ERIC Number: ED206576
Record Type: RIE
Publication Date: 1981-Apr
Reference Count: 0
The Efficacy of a New Model to Explain Exercise Behavior.
Noland, Melody Powers; And Others
An attempt was made to determine what factors are important in a person's decision to engage in regular, vigorous activity. An Exercise Behavior Model was developed for the purpose of explaining exercise behavior. The model assumes that a person has four major predispositions or inclinations, which influence a readiness to exercise: (1) locus of control (perceiving one's actions to be internal or influenced by external forces); (2) attitude toward physical activities; (3) individual self concept, and (4) physical fitness, appearance, and health values. Adult women who were students in a university evening course were the subjects of the study.

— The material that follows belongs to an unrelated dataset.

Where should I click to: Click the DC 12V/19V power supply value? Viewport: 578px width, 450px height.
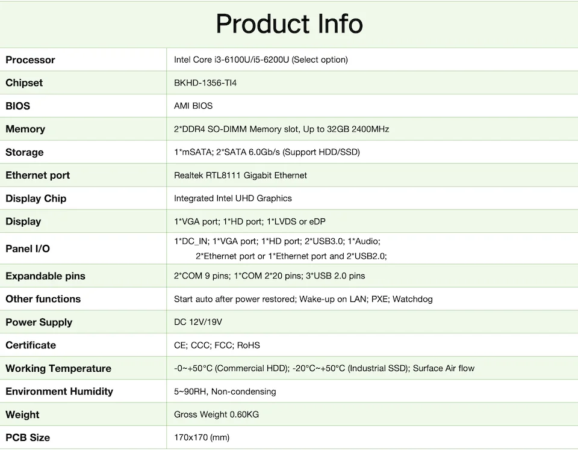pyautogui.click(x=198, y=322)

The following findings are reported: (1) The more favorable a person's attitude toward physical activity, the more she exercised; (2) If a person expressed the belief that change factors such as luck or fate controlled her exercise behavior, the lower her exercise score; (3) For younger women, the more negative attitudes toward physical activity and perceived barriers to exercise (lack of time, children, etc.), the lower her exercise score; and (4) For older women, attitudes toward physical activities and chance beliefs on the Exercise Locus of Control Measure were the best predictors of exercise behavior. (JD)
Publication Type: Speeches/Meeting Papers; Reports - Research
Education Level: N/A
Authoring Institution: N/A
Note: Paper presented at the Annual Meeting of the American Alliance for Health, Physical Education, Recreation and Dance (Boston, MA, April 15, 1981).